What was the Roundtable all about? Here was our framing of the Roundtable to the Co-ordinators:

Growing rivalry in US-China relations has heightened the prospect of a bipolar order, a world divided between a China adamantly illiberal in its domestic politics and growing aggressiveness in its foreign policy and a new administration in the United States intent on reasserting liberal values in its foreign policy. China’s path, and that of the United States, and its closest allies have diverged, and policies of engagement have fallen from favor.

The Biden Administration has come to power in a political context of this Sino-American rivalry in which there is widespread skepticism in the West with Chinese political, social, economic, and foreign policies. There are different views about which aspects of Chinese policy to confront (state-owned enterprises, intellectual property theft, domestic repression, human rights violations, foreign lending, attacks on countries that criticize China, etc.). What strategies are most appropriate and effective? A debate is underway in the incoming Biden Administration about the inevitability of competition, rivalry and conflict, and the political strategies available to the US and its allies.

The Roundtable will discuss early Biden administration policy and assess its prospects given the historical experience with different strategies.
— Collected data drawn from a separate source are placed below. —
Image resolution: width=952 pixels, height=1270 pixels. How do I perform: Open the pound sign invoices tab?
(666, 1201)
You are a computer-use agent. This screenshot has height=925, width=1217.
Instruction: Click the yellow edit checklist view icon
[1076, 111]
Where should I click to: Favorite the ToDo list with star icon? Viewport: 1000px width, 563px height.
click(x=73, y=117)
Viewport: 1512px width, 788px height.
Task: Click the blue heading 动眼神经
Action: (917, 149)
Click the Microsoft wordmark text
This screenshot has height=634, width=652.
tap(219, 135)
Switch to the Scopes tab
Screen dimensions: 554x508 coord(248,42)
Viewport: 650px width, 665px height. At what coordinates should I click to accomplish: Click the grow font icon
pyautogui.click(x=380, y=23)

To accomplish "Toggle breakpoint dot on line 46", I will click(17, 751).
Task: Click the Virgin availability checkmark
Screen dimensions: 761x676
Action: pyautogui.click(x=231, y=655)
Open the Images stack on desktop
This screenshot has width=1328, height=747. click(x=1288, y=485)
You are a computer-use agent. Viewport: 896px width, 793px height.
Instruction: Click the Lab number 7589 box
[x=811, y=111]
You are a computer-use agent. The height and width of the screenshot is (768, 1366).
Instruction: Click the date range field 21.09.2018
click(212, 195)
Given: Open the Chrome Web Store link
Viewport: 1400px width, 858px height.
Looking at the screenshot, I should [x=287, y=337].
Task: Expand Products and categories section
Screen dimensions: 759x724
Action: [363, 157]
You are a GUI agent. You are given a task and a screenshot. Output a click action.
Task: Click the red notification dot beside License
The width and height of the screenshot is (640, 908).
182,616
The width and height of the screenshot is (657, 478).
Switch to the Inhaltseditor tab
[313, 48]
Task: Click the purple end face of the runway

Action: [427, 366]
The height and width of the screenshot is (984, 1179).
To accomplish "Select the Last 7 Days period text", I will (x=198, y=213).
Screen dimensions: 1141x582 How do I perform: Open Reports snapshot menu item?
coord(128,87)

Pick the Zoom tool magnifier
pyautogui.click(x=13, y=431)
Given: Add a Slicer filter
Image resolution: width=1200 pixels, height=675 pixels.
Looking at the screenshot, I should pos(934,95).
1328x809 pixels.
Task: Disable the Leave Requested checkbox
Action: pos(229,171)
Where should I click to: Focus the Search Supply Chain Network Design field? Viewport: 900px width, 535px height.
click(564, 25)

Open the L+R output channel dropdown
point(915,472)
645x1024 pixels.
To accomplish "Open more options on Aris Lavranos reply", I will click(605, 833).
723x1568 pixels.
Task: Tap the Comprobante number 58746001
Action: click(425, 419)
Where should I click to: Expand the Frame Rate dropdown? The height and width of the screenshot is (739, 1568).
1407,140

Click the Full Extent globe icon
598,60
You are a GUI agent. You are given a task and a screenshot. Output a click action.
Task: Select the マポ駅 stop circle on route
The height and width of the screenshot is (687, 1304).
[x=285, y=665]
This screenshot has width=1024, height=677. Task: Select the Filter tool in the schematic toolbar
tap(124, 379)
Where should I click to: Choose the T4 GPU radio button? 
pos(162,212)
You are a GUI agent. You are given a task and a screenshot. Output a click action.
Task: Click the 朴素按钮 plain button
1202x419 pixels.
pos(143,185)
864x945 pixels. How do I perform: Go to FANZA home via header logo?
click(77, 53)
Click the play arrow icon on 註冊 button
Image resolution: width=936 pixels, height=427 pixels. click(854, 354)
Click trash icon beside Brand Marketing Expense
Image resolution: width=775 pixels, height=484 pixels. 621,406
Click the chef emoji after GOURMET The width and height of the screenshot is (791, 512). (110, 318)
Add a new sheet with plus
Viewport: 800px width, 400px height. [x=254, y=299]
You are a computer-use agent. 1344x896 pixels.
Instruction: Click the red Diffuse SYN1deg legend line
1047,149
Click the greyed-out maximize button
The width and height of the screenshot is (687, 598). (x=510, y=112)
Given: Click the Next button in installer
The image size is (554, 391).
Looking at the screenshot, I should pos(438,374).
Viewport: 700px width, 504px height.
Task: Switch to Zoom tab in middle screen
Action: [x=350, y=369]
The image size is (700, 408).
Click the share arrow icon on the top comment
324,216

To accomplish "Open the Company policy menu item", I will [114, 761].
Adopting ‘competition without catastrophe’ focusing on allies and setting the rules, greater divergence, or even a general “decoupling” in relations is likely to impair global prosperity, raise political tensions, and possibly even threaten the peace

The Roundtable will discuss early Biden administration policy and assess its prospects given the historical experience, including earlier approaches from Obama’s pivot to Asia, to Trump’s trade war, to Biden colleagues calling for ‘strategic competition focusing on allies and setting the rules, suggesting greater divergence, or even a general “decoupling” in relations. Which policies are likely to improve or impair global prosperity, raise or lower political tensions, improve international stability or instead threaten the peace?

The Roundtable will discuss competing proposed approaches, from Obama’s pivot to Asia to Trump’s trade war to Biden advisors proposing ‘competition without catastrophe, to proposals for greater divergence and decoupling.

What global orders are desirable and likely?  What are the prospects for bilateral, plurilateral, or multilateral orders? Is a complex mixed order feasible or desirable? Will the Biden Administration favor or permit it? What will Xi Jinping authoritarianism permit?

What ranges of policy and regime divergence are viable with contemporary interdependence?  What limits on policy and outcomes are set by national interests, international commitments, and norms?

What roles could rising powers, traditional middle powers and regional organizations, ASEAN, the European Union, Japan, Korea, Canada, Australia, and others play in establishing and sustaining an order that can prevent a wider divide between the world’s two largest economies and avoid a security competition and military conflict.

What institutional initiatives would reinforce their influence in building a future international order?

What are the limits to pluralism set by international commitments and norms?